Is the following function radially unbounded or not? $$V(x) = \frac{x_{1}^2}{1 + x_{1}^2} + x_{2}^2$$ I know that if $x_{2} \to \infty$ in which case $||x|| \to \infty$ and $V(x) \to \infty$ but if $x_{1} \to \infty$ which makes $||x|| \to \infty$ but then $V(x)$ does not go to $\infty$. What I would like to know is that is a function radially unbounded if only one or more of its variables makes it go to infinity or should it be true for every variable that that function depends on?
Edit: I am not a student of math. In a engineering subject, this popped up. I have seen other answers but can't get my head around it. So can you kindly answer the question in simpler words? instead of down voting the question.
You can think of it geometrically. The condition that $V(x)$ is radially unbounded means that all level sets are closed. Now, take $x_2 = 0$ and determine the level set $V(x) = 1$, you get
$$ V(x_1, 0) = \frac{x_1^2}{1 + x_1^2} = 1. \tag{1} $$
Obviously, this cannot hold for finite $x_1$, so $V(x)$ is radially bounded.
Edit: To adress your second question, I will give an example. In general it means that any combination of $x_1$, $x_2$ that makes $||x|| \rightarrow \infty$ also has to make $V(x)\rightarrow \infty$.

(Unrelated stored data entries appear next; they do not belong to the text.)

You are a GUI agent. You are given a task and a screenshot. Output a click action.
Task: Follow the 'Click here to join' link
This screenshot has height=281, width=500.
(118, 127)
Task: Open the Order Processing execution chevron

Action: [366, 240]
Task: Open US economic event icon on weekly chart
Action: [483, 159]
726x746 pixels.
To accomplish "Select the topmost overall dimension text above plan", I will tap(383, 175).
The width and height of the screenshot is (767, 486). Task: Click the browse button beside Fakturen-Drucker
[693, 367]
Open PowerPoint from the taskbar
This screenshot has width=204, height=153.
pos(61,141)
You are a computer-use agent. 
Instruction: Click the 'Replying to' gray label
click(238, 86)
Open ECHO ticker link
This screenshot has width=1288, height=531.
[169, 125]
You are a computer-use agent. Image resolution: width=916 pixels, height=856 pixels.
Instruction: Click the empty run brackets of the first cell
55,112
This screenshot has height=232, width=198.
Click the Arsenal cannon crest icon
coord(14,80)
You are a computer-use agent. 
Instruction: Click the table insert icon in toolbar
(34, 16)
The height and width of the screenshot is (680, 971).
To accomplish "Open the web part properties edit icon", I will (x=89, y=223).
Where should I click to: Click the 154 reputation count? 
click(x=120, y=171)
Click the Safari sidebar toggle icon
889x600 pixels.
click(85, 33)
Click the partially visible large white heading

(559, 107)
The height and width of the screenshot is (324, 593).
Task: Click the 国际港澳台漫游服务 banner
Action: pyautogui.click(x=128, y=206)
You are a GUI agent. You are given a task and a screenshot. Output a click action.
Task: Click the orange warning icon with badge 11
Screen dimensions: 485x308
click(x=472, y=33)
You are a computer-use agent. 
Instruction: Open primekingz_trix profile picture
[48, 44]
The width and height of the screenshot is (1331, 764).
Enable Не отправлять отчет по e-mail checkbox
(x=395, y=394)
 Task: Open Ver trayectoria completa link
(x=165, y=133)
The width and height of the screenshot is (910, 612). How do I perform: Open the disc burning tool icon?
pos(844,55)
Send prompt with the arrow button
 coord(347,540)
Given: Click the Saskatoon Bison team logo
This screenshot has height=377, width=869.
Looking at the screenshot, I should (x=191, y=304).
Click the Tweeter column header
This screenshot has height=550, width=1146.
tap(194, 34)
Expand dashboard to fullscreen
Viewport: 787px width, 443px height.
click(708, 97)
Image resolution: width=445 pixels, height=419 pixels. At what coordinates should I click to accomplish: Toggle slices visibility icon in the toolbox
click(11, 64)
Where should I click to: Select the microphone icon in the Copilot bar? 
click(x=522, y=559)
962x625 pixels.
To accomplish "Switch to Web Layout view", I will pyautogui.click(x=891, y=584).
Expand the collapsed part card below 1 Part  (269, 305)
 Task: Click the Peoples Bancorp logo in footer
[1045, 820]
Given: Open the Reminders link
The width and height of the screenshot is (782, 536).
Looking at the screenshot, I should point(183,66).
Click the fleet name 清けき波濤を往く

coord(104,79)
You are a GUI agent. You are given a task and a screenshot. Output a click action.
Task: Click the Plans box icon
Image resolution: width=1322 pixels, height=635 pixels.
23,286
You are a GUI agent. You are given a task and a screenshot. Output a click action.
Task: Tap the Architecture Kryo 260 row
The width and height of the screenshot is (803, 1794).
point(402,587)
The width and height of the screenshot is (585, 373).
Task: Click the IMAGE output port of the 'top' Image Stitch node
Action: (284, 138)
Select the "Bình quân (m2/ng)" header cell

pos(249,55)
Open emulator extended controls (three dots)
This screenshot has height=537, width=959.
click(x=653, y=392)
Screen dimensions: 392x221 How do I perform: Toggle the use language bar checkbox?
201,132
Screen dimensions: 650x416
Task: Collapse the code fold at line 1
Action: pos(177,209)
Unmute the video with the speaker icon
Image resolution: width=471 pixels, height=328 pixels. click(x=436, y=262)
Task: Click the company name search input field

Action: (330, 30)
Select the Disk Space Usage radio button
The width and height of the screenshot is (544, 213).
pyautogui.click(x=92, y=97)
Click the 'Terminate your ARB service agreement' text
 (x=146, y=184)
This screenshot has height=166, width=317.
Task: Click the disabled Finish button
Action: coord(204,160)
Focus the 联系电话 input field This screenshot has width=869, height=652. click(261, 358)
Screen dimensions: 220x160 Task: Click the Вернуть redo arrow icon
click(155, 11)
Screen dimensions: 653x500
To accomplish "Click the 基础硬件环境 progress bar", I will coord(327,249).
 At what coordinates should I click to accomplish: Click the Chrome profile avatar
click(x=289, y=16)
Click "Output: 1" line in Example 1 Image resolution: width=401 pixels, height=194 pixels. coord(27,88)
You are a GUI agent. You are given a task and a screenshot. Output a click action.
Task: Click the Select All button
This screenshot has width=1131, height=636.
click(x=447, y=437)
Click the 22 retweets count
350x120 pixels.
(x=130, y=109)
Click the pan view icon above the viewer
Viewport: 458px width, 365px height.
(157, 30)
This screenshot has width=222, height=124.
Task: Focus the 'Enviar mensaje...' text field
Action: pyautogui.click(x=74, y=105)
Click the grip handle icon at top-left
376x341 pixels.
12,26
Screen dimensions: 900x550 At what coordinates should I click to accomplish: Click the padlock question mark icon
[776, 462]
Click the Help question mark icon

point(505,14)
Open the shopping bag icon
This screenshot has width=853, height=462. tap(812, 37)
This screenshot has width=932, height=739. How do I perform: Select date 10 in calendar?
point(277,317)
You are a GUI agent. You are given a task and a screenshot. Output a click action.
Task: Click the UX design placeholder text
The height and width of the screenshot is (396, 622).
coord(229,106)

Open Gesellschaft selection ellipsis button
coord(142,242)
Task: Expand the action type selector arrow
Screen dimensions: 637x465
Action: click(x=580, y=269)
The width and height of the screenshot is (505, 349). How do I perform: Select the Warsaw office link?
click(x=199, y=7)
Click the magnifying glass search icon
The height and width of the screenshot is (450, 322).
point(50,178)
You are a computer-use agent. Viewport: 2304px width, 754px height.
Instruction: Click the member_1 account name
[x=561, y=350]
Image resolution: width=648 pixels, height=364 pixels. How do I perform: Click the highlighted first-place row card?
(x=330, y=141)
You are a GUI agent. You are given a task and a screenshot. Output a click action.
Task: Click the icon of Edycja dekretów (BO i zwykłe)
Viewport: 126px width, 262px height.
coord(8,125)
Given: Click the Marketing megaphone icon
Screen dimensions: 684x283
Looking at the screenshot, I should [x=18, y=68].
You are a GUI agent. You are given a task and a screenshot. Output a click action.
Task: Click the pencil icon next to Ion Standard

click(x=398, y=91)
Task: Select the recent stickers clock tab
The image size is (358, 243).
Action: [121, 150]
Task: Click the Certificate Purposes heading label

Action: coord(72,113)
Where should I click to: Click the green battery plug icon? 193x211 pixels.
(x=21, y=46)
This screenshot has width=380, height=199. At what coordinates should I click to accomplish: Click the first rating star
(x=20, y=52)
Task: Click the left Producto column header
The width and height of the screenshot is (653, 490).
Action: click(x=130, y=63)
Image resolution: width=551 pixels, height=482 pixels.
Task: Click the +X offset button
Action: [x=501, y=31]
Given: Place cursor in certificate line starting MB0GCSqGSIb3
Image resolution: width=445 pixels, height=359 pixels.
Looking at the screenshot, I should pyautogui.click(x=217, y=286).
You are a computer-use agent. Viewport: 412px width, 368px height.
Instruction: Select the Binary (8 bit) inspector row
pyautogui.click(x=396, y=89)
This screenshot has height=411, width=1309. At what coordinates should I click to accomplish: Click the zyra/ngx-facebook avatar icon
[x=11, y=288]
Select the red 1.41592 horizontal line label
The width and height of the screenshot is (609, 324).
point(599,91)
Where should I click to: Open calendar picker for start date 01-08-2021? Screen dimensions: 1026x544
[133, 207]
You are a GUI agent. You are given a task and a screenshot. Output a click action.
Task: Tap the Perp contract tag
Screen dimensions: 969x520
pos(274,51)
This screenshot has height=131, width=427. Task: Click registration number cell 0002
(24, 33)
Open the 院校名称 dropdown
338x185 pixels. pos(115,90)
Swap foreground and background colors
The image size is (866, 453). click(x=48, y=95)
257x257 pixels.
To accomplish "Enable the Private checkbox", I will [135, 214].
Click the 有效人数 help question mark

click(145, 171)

This holds for any norm, but lets assume Euclidean norm for simplicity. Since for $x_1 \rightarrow \infty, x_2 = 0$ you get $||x||_2 = \sqrt{x_1^2 + x_2^2} = \sqrt{\infty^2 + 0^2} \rightarrow \infty$. However, for $V(x)$, you get in this case
$$ \lim_{x_1 \rightarrow \infty} V(x_1, 0) = 1 \neq \infty. $$
So your function is not radially unbounded.